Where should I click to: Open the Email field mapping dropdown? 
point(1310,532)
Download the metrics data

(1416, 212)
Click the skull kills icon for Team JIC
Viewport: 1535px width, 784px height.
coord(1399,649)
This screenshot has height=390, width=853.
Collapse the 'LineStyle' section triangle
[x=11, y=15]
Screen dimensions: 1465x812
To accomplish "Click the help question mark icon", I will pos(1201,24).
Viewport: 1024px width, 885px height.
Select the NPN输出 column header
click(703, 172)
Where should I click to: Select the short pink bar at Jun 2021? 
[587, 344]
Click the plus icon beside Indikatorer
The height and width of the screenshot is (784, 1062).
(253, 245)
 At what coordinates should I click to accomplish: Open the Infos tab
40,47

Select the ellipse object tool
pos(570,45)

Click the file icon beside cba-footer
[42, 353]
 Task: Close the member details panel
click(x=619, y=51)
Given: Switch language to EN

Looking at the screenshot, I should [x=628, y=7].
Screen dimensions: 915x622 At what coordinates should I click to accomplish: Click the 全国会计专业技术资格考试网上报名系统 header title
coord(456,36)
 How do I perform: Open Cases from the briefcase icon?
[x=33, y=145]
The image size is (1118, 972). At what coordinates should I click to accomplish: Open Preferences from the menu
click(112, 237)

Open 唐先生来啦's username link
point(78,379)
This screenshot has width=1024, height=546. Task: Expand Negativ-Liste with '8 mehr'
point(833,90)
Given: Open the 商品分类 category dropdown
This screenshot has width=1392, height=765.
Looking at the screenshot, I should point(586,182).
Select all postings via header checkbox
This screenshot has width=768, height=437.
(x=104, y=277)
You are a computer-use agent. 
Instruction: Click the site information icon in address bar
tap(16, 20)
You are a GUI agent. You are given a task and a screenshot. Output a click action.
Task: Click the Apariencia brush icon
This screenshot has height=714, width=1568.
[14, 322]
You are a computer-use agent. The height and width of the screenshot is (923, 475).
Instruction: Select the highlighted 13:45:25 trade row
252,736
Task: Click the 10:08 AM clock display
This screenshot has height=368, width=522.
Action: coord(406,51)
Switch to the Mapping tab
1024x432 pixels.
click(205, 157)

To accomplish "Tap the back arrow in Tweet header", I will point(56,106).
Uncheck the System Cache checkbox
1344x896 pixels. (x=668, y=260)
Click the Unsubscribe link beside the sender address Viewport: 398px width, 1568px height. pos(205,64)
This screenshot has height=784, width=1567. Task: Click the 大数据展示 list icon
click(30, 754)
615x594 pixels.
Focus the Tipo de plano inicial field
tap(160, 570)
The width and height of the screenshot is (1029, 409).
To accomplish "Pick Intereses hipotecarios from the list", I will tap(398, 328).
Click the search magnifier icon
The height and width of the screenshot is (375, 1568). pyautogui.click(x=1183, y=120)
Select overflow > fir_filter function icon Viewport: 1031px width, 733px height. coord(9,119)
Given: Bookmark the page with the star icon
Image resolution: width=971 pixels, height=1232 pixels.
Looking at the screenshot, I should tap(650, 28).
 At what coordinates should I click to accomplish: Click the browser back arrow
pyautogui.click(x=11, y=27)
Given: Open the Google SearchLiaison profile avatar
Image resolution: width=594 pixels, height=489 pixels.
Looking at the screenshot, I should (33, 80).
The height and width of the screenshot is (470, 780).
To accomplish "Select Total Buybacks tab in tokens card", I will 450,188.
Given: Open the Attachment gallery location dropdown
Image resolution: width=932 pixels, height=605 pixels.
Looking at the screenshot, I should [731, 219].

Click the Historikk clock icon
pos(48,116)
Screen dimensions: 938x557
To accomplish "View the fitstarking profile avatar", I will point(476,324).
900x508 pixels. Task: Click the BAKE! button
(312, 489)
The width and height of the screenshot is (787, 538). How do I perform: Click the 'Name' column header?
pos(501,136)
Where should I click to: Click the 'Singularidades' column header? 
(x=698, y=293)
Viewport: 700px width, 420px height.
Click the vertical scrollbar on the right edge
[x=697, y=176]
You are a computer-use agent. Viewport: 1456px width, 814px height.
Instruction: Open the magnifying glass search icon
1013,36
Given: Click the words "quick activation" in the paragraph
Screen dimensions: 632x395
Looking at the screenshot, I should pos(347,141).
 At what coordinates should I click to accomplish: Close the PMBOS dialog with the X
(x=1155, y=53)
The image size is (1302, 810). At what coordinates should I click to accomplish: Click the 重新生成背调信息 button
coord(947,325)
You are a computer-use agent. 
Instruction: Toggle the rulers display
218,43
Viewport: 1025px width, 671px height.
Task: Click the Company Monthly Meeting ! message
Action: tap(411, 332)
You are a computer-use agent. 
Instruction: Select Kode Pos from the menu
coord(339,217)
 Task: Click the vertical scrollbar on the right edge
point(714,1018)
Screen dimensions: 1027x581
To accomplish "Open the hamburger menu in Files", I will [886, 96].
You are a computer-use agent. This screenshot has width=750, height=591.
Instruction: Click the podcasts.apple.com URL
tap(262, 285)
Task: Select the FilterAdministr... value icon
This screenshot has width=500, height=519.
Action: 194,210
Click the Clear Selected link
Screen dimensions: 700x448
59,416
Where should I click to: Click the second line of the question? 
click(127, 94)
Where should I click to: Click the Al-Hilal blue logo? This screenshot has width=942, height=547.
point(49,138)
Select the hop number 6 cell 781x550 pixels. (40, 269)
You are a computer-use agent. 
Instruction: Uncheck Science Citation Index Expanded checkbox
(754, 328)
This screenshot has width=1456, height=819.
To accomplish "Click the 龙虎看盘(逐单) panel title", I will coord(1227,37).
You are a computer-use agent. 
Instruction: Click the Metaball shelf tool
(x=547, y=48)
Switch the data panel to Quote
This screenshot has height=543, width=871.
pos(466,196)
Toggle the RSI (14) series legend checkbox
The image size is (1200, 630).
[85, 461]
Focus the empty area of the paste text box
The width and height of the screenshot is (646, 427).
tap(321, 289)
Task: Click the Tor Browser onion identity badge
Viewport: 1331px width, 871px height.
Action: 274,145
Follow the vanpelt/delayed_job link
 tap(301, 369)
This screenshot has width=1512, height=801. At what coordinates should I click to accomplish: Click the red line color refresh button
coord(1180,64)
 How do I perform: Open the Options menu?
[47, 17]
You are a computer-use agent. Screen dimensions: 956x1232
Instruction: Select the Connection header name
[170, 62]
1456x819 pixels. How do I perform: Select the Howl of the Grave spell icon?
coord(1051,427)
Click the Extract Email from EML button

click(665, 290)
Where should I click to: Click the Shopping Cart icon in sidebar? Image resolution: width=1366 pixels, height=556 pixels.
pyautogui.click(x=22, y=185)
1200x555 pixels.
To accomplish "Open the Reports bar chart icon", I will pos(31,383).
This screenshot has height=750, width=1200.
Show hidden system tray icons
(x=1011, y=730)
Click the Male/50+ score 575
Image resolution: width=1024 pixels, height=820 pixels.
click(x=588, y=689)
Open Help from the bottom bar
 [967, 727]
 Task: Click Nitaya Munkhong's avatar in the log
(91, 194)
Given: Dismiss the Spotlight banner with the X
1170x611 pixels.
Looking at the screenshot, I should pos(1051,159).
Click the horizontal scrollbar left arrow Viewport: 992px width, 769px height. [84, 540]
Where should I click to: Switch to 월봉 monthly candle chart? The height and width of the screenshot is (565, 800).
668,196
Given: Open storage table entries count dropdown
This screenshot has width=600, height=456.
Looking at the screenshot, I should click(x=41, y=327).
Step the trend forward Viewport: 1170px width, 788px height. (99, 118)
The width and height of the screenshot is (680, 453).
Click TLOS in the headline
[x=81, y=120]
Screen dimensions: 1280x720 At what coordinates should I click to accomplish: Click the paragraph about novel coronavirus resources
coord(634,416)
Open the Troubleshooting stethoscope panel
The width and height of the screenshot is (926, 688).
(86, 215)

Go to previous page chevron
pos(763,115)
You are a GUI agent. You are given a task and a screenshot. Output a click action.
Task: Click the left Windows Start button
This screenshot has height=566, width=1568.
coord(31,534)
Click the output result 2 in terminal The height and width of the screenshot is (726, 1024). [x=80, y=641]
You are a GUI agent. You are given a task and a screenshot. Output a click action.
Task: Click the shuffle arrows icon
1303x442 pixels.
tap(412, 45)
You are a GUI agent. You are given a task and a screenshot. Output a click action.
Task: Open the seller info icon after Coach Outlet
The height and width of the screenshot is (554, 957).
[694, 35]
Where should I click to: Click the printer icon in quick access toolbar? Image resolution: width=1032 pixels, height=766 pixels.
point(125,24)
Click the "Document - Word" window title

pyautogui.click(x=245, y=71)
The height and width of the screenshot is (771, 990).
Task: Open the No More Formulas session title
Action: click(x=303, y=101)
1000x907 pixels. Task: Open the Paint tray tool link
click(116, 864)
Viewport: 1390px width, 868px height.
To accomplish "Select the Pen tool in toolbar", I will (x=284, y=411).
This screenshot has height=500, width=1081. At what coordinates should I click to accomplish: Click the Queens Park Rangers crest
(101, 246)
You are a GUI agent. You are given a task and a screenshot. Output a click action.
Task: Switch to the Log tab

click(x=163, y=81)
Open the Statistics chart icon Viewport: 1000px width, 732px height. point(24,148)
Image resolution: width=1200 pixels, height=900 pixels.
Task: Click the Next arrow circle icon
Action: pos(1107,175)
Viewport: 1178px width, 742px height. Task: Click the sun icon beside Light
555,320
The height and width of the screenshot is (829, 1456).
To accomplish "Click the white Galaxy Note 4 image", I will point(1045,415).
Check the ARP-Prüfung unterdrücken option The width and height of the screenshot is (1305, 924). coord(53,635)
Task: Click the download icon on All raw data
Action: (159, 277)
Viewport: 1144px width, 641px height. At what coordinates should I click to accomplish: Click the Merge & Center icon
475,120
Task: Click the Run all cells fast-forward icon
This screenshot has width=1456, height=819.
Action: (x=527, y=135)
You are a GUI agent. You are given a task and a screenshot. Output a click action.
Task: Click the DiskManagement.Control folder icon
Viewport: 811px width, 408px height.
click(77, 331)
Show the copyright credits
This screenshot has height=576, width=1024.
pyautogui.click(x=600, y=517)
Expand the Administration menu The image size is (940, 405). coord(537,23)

The task.
Everything above from the line containing "Click the Male/50+ score 575" through the line containing "Given: Dismiss the" must be copied exactly. Nothing outside that range belongs in the answer.

Task answer.
Click the Male/50+ score 575
Image resolution: width=1024 pixels, height=820 pixels.
click(x=588, y=689)
Open Help from the bottom bar
 [967, 727]
 Task: Click Nitaya Munkhong's avatar in the log
(91, 194)
Given: Dismiss the Spotlight banner with the X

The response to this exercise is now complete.